こんにちは。からあげです。
バックパックの自作について振り返る
去年の2017年、PCTをスルーハイクできたのは、超軽量のバックパックのお陰だという考えは日に日に私の中で確信に変わってゆく。
Ray Jardineのバックパック自作キットと格闘すること6日間。私は夢中でミシンを操ってバックパックを完成させた。ああ、喜びと苦しみに満ち溢れていた懐かしい日々。
丁寧にチェックするとかなり酷いところがあるが、なんとか完成させることができた。
このレイジャーディンのバックパックのメリットは、非常に軽いということのほかに、自ら作ることによってバックパックの構造が分かるということもある。ただ軽いだけのバックパックなら既製品でいくらでもあるが、こうした道具の奥深くまで知ることができる自作キットというものはまだ少ない。
自作によって超軽量のバックパックを手に入れることができ、縫製技術まで身についてしまう。
道具は買うものではなく自分で作るもの、という意識の大変化を体感することもできる。
レイジャーディンのバックパック(レイパック)によって私の意識は大きく変わったと言っていい。
アメリカでは私のそばを片時も離れることはなかったレイパックは、今ではなくてはならない旅の相棒だ。
PCTでの143日間の激闘の日々が思い出される。

### 提供資料
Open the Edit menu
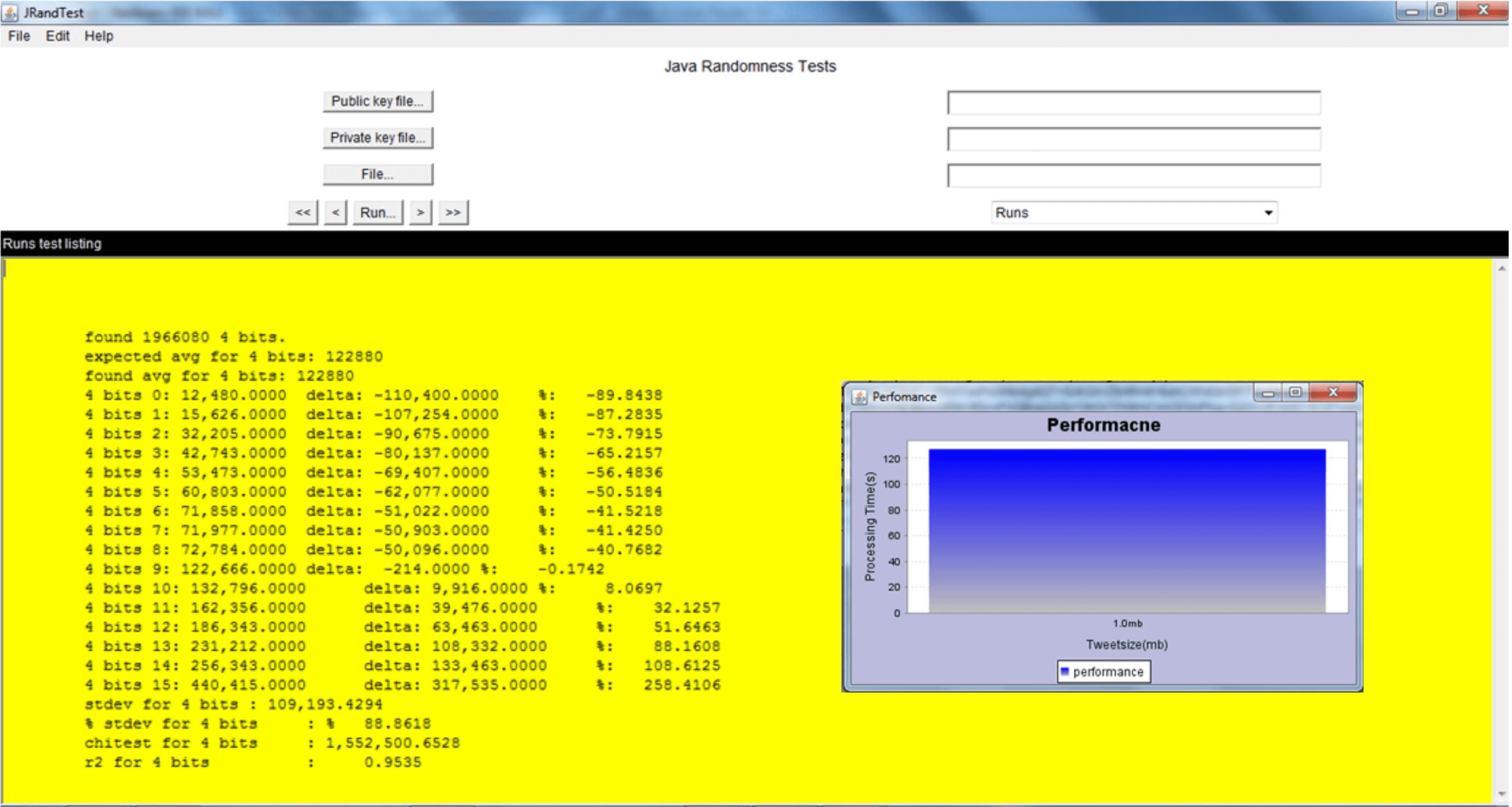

### 取り組む課題
1 > 本文の「バックパックの自作について振り返る」から「丁寧にチェックするとかなり酷いところがあるが、なんとか完成させることができた。」まで（両端の語句も含む）を、「ミシン」を「針と糸」に差し替えて書き直してください。
2 > 次の(a)〜(c)が本文と合っているか、それぞれ「はい」か「いいえ」で答え、決め手となる本文の語句をそのまま引用してください。
(a) 筆者は2017年にPCTをスルーハイクした。
(b) 筆者がバックパックの自作キットと格闘したのは3日間だった。
(c) 軽いだけのバックパックは既製品にはほとんどない。
資料の内容は本文とは関係がない。

### 課題ごとの解答
1 >
バックパックの自作について振り返る
去年の2017年、PCTをスルーハイクできたのは、超軽量のバックパックのお陰だという考えは日に日に私の中で確信に変わってゆく。
Ray Jardineのバックパック自作キットと格闘すること6日間。私は夢中で針と糸を操ってバックパックを完成させた。ああ、喜びと苦しみに満ち溢れていた懐かしい日々。
丁寧にチェックするとかなり酷いところがあるが、なんとか完成させることができた。

2 >
(a) はい。「去年の2017年、PCTをスルーハイクできた」
(b) いいえ。「Ray Jardineのバックパック自作キットと格闘すること6日間」
(c) いいえ。「ただ軽いだけのバックパックなら既製品でいくらでもある」